Tuesday, February 22, 2011

Wow. Just wow.

There are few things in this world I love as much as getting things in the mail. Possibly cats, diamonds, and pistachio ice cream... but I digress. Getting stuff in the mail is so exciting because it means: a) someone acknowledges your existence, b) they spent money on you (even if it is only the postage amount), and c) you don't know what's in there so it's a fun surprise.

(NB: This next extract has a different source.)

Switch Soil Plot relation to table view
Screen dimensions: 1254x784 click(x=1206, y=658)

However, today I think my love of getting mail took a serious hit when I received a letter from the Women's Hospital asking me what kind of room I would like to have for my impending delivery of a child in a few weeks. This is of course in reference to the baby I lost in miscarriage #1. The one where I attended the emergency room at THAT SAME hospital over 6 months ago, where they told me there was no heartbeat and it was a lost cause. THE SAME hospital where I subsequently attended a follow-up ultrasound to confirm that my uterus was completely empty. You've got to be fucking kidding me.

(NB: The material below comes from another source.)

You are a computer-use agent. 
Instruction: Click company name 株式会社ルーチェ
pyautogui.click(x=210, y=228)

Needless to say some poor receptionist is going to get an ear full today.


  1. Oh my. That is AWFUL. I would be so pissed off!

  2. Oh no they didn't! I would be pissed too. Please tell me you got to fuss at someone!

  3. Bah!! I called several times but kept getting voicemail. So I left a snarky message... Not quite the confrontation I was looking for, but perhaps it's best I didn't get the chance to fully express myself, if you know what I mean.

  4. OH I am so sorry! I would be 1. crying; and 2. furious. In fact the exact same thing happened to me after my first loss but it was a phone call asking me why I had missed the first OB appt and the receptionist was giving me hell for it. I was at work trying to explain in neutral language, so no-one would overhear. Oh Joy.

    Happy ICLW

  5. Oh, WOW!!! This is so inconsiderate and rude!!!
    You should get a hold of the writer and give him or her a piece of your mind. Although, I am glad that you are finding humour in this whole situation.